▸ **STORED ROWS**:

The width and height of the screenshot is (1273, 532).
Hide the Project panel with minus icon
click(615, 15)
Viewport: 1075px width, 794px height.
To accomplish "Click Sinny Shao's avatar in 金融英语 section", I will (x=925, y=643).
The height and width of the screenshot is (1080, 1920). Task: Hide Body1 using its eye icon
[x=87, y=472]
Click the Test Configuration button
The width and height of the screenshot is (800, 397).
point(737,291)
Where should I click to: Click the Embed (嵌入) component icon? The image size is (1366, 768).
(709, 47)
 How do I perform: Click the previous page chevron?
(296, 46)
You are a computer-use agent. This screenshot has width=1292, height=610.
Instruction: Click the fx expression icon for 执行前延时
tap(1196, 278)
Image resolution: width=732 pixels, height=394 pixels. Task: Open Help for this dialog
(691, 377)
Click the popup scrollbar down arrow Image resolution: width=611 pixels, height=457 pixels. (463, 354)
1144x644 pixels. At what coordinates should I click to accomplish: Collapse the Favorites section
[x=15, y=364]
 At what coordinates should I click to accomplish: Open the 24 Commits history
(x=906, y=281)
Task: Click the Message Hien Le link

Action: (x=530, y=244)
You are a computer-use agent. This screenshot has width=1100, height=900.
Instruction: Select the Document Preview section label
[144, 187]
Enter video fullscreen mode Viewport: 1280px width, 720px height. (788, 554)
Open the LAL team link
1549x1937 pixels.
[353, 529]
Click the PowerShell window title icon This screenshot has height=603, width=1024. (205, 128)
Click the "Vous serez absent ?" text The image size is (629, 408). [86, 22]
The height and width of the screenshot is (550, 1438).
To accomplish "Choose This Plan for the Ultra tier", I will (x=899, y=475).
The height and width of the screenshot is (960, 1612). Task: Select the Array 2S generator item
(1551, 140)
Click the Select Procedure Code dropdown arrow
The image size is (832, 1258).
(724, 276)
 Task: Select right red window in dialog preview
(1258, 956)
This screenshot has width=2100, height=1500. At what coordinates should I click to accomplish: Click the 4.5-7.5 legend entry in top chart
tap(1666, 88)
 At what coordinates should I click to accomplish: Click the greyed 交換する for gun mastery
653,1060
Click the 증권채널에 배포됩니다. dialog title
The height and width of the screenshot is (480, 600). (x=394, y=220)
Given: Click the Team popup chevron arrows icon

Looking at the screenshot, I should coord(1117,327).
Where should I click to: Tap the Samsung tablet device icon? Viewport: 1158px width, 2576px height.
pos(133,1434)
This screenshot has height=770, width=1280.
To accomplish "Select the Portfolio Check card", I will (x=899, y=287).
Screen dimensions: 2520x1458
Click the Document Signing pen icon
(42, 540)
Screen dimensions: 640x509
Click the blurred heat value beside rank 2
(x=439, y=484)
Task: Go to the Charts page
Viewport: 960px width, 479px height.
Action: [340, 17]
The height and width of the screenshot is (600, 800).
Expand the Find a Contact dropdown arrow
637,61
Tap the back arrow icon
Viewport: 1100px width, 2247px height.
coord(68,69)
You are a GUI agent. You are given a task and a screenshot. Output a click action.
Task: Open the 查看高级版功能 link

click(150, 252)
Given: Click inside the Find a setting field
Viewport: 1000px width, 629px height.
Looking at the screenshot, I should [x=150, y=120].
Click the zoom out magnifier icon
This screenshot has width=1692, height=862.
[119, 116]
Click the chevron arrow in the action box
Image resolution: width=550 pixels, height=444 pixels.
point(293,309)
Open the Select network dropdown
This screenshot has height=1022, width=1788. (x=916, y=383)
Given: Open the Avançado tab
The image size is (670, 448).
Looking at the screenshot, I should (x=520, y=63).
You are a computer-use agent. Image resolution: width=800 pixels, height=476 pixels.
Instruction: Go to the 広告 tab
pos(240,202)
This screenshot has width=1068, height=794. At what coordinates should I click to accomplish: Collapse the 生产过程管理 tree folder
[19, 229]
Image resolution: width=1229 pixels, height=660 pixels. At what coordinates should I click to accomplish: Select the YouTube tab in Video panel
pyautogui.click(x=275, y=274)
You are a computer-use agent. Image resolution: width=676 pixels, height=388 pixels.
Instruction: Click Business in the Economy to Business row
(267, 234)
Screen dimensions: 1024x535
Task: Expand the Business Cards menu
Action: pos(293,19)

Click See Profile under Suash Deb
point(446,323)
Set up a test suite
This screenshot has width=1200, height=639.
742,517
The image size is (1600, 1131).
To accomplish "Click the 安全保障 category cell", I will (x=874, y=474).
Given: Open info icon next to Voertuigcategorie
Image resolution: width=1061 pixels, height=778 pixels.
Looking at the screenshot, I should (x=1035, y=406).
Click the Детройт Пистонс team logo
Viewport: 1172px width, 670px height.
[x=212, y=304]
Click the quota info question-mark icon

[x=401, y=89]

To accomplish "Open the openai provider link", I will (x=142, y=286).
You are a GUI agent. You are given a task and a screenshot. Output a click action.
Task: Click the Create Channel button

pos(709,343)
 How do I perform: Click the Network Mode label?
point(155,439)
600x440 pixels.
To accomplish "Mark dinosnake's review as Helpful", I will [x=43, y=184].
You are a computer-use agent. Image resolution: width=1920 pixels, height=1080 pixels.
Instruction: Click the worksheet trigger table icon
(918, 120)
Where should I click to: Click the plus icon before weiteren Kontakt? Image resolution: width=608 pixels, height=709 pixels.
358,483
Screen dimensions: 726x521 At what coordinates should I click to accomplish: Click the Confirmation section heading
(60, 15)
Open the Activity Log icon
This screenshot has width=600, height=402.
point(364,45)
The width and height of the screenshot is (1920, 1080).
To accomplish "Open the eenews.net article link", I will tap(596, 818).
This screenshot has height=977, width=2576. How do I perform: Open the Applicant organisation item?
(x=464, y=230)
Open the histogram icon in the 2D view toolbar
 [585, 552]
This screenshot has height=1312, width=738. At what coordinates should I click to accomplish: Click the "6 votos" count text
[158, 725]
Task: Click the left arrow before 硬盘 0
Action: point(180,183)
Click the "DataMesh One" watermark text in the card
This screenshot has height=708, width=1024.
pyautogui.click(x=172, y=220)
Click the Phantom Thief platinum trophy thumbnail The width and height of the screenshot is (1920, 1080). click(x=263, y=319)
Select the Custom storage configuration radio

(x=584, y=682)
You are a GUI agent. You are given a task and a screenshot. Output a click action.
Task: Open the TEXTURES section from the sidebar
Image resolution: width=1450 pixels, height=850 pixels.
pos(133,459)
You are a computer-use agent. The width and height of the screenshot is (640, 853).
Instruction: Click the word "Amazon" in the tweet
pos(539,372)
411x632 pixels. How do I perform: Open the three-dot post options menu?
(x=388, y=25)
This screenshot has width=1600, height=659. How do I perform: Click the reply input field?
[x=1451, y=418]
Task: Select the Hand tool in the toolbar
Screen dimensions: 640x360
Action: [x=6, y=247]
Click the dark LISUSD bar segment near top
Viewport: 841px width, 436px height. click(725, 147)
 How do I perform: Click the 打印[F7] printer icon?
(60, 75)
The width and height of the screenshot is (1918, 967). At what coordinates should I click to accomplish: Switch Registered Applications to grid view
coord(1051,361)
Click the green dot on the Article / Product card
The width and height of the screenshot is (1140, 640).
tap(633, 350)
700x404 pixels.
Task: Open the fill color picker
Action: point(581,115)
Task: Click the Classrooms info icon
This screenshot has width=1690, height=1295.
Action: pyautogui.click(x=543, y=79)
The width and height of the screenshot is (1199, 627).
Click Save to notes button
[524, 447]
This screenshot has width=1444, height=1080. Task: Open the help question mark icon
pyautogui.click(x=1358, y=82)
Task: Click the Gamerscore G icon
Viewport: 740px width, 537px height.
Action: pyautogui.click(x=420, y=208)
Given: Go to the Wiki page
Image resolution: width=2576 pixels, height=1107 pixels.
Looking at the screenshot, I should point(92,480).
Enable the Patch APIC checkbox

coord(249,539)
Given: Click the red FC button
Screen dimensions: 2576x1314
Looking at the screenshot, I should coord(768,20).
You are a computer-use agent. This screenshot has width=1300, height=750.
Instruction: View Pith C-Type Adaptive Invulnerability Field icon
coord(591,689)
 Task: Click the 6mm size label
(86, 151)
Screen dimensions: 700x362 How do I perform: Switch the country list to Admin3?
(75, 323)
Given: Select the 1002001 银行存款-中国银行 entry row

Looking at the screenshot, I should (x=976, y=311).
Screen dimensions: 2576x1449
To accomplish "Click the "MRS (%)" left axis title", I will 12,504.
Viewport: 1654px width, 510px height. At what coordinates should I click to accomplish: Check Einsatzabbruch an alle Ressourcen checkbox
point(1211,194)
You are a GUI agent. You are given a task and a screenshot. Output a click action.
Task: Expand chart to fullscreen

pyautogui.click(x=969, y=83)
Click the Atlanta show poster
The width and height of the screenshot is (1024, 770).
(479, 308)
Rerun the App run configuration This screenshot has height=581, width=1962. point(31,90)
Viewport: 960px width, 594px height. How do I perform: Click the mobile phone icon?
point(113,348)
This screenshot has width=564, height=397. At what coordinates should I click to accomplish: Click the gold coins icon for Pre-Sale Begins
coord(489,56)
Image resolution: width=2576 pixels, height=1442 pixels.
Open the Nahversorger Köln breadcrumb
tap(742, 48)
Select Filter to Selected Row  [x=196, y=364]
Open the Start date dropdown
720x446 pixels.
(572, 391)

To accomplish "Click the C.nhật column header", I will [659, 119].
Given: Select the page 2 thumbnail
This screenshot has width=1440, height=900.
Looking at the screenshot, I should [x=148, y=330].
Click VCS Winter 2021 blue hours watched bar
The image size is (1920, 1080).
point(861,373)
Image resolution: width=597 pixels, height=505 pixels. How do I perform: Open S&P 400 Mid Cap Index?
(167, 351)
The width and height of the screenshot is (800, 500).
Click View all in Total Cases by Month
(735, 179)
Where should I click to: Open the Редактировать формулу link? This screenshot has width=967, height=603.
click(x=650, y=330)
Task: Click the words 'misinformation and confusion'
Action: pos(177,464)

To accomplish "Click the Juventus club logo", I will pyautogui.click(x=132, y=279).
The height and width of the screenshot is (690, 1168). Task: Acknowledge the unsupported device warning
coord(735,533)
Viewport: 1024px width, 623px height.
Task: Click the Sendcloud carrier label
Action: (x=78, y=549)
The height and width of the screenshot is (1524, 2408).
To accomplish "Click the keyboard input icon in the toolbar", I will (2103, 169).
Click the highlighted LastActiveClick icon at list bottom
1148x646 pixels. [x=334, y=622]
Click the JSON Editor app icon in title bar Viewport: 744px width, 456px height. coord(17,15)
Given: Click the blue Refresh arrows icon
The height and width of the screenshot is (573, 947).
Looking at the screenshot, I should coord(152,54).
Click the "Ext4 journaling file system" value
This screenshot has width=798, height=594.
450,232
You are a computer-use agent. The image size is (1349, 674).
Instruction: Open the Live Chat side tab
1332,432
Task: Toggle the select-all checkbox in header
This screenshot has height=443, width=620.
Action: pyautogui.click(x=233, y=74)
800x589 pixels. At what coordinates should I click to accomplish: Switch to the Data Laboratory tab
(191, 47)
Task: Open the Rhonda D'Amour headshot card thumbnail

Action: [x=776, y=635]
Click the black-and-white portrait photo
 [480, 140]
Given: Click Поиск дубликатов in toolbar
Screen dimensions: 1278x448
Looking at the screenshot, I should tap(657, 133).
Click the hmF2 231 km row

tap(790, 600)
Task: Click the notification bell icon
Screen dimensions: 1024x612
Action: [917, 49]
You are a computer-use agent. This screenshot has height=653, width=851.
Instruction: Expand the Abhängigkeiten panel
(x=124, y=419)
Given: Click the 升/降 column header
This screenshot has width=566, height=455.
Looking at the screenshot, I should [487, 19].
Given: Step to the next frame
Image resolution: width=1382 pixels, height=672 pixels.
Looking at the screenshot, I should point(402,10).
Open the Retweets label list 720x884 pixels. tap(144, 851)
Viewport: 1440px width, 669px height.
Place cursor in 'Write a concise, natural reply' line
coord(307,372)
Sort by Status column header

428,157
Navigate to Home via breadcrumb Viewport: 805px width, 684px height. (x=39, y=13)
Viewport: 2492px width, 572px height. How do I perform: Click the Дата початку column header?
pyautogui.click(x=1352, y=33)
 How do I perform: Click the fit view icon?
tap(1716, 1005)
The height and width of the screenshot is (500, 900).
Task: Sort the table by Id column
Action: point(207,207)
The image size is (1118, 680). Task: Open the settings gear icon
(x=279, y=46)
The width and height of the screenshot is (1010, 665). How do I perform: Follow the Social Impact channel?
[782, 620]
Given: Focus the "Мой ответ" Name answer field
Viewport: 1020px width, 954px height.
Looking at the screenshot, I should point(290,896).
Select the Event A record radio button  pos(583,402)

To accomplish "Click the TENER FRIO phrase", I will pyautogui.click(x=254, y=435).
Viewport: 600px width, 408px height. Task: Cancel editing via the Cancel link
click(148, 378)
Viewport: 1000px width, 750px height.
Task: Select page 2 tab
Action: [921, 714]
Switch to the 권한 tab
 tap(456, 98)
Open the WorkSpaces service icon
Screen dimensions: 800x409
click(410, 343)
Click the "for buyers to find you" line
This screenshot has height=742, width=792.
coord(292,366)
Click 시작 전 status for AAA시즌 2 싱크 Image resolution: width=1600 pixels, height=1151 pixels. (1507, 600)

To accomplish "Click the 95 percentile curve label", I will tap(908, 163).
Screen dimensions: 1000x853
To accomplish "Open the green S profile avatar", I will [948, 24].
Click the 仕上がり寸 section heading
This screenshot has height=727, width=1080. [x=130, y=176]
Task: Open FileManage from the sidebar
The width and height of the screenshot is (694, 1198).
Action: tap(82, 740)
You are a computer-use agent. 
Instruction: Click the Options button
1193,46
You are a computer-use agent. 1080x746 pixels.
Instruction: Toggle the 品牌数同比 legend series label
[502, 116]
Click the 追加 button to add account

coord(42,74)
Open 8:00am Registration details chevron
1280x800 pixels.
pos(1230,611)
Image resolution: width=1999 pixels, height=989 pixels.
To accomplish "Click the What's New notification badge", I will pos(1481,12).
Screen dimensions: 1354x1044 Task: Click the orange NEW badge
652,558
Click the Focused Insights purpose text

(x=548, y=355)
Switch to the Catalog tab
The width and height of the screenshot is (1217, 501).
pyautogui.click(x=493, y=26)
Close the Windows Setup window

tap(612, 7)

▸ **WORK REQUIRED**: Rewrite the lines above, starting with the one containing "You are a computer-use agent. Image resolution: width=800" and ending with the one containing "pyautogui.click(x=275, y=274)", so that "tab" becomes "page" and nothing else changes.

▸ **RESPONSE BELOW**:
You are a computer-use agent. Image resolution: width=800 pixels, height=476 pixels.
Instruction: Go to the 広告 page
pos(240,202)
This screenshot has width=1068, height=794. At what coordinates should I click to accomplish: Collapse the 生产过程管理 tree folder
[19, 229]
Image resolution: width=1229 pixels, height=660 pixels. At what coordinates should I click to accomplish: Select the YouTube page in Video panel
pyautogui.click(x=275, y=274)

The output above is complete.